*** RECORDS SUPPLIED Section Begins ***

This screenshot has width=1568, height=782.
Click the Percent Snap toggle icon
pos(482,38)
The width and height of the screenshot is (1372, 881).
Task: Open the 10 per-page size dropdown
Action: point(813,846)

*** RECORDS SUPPLIED Section Ends ***

* _WHAT YOU NEED TO DO_
The material above should be given again in full, exactly.

* _EXERCISE SOLUTION_
This screenshot has width=1568, height=782.
Click the Percent Snap toggle icon
pos(482,38)
The width and height of the screenshot is (1372, 881).
Task: Open the 10 per-page size dropdown
Action: point(813,846)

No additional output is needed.